• [短い問題 1]
保育士の記事によると、給料の面から保育士を辞めたいと思う人が出てくるのはなぜか。記事に書かれている理由を1〜3文で説明すること。
• [短い問題 2]
保育士を辞めたいときの行動についての記事の続きを、最後の文の後から書くこと。

• [ページ]
-.-.-

小さい頃からあこがれの職業だった保育士という仕事に就くことができたけれど、最近では辞めたくて仕方ない…
今現在、保育士として働いている方の中で、このように思うようになった方が多いと聞きます。
特に大学や専門学校を卒業してから、入社1年未満の新人保育士さんに多いらしいですね。
あんなにあこがれていた職業なのに、保育士という仕事に楽しさややりがいを見いだせず、辞めたいと思ってしまうのはどうしてなのでしょうか。
また、保育士を辞めたいと思っている方は、その後どういった行動を起こすべきなのでしょうか。
こちらの記事では、保育士を辞めたいと思ったときにどう行動していけばよいのかをまとめてみました。
目次
保育士を辞めたいと思う理由
まずは、どうして保育士を辞めたいと思うようになったのか、その主な理由を考えていきましょう。
人間関係が悪い
保育園は女性中心の現場であるため、悪口やいじめなど、女性特有の人間関係に悩まされる方も多いですよね。
先輩保育士からのいびりや同僚からの嫌がらせによって、精神的に耐えられなくなり、退職を考えるという方も少なくないはずです。
また、保育士同士の他にも、保護者や園長先生との関係にも悩む保育士さんもいます。
園の保育方針に合わない
保育園は、食育や英語教育など英才教育を重視する園や、園児一人ひとりの個性を尊重していくことを理念とする園など、園によって様々な保育方針を掲げています。
中でも、特に私立保育園は、独自の保育方針を掲げているところが多いです。
こうした園が掲げる保育方針と、自分が目指す保育方針との間に隔たりを感じてしまったとき、本当にこの園で働き続けることができるのか、疑問に思う方もいます。
給料が安い
保育士さんの平均初任給は16~17万円と言われており、他の職業と比べても低い水準にあることがわかります。
それにもかかわらず、保育士の仕事には子どもの命を預かるという責任の重さがついて回ります。
また、仕事自体も量が多いので、精神的にも肉体的にも大きな負担がかかります。
私立の保育園に勤めていると、なかなか昇給も期待できないことから、割に合わない給料で働き続けているという現状に不満を持ち、辞めたいと思う人が出てきます。
仕事量が多い
保育士はとにかく仕事量が多いです。
シフト制にも関わらず、1日の労働時間は12時間を超えるほどの園もあるほどです。
保育士の仕事には、主な業務内容となる子どもの保育以外にも、やるべきことはたくさんあります。
運動会や発表会の準備、保育計画の策定、園内の掃除、日報の記入など、就業時間に終わらなければ自宅に仕事を持ち帰ったり、休日も返上して仕事する…というところもあります。
このように、思うように休日やリフレッシュする時間が取れず、仕事量も多いことに対して不満を持つようになり、辞めたいと思う人もいます。
保育士を辞めるか辞めないか
1章では、保育士を辞めたいと思う理由について見てきました。

-.-.-

• [記録データ]
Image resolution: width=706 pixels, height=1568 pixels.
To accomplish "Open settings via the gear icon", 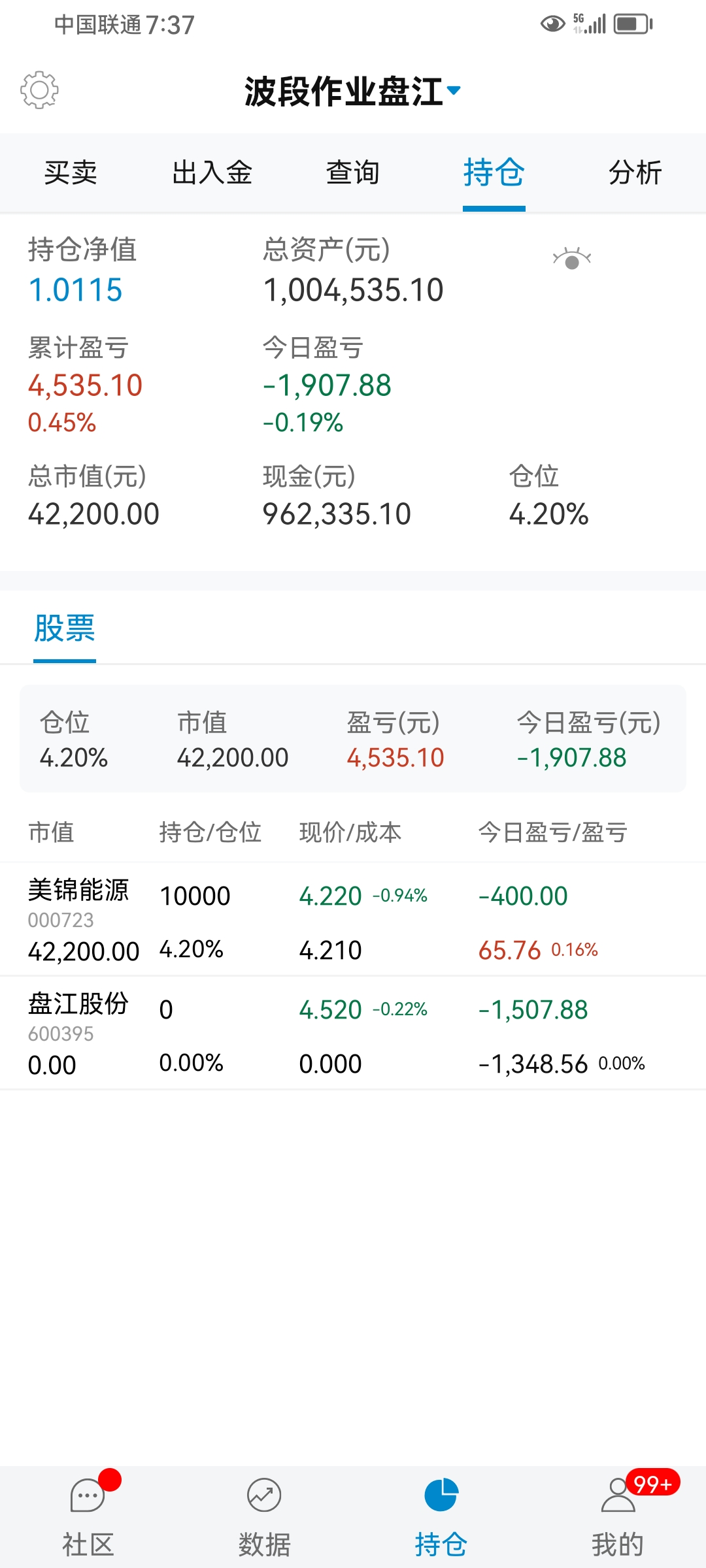I will 39,90.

-.-.-

• [課題の回答 1]
保育士の平均初任給は16〜17万円ほどで、他の職業と比べて低い。それなのに子どもの命を預かる重い責任があり、仕事の量も多いため、精神的にも肉体的にも負担が大きい。さらに私立の保育園では昇給もあまり期待できず、割に合わない給料で働き続けることに不満を持つためである。

• [課題の回答 2]
ですが、上記のように思ったからといって、今の職場を辞めよう、とすぐに決意するのはまだ早いです。
まずは、以下の点について考えることをおすすめします。
・どうして辞めたいと思うようになったか(1章で挙げた理由が含まれるかもしれませんね)
・その理由に対して、今の職場で改善できる余地はないか
・今の職場では、努力しても解決できそうもない問題なのか
・仕事を辞めることで起きるリスクはどのようなものがあるか
また、一人で悩まずに、先輩や同僚、家族に相談してみるのも一つの手段です。
自分では考えつかなかった意見をもらえたり、転職を後押ししてくれたり、はたまた今の職場で頑張る気持ちを思い起こさせてくれるかもしれません。
中には、辞めたい方向に意識が傾いている方もいるでしょう。
しかし、年度の途中だからすぐに辞めるのは難しいという状況に陥ることもありますよね。
そのようなときは、少し踏ん張って、今の職場で働き続けることをおすすめします。
まだまだこの職場で頑張れることもあるかもしれない、と思い直す可能性もありますからね。
また、仕事を辞めることで起こる様々なリスクについても考えておかなければなりません。
仕事を辞めるということは収入源がなくなる、ということです。
今の仕事を辞めたあとに、すぐに次の就職先が決まるとは限りません。
仕事を辞めると決意した際には、辞める前に次の就職先を探したり、賞与や退職金、失業手当の受け取れる金額に損が出ないよう、あらゆることを検討しておくことが必要となります。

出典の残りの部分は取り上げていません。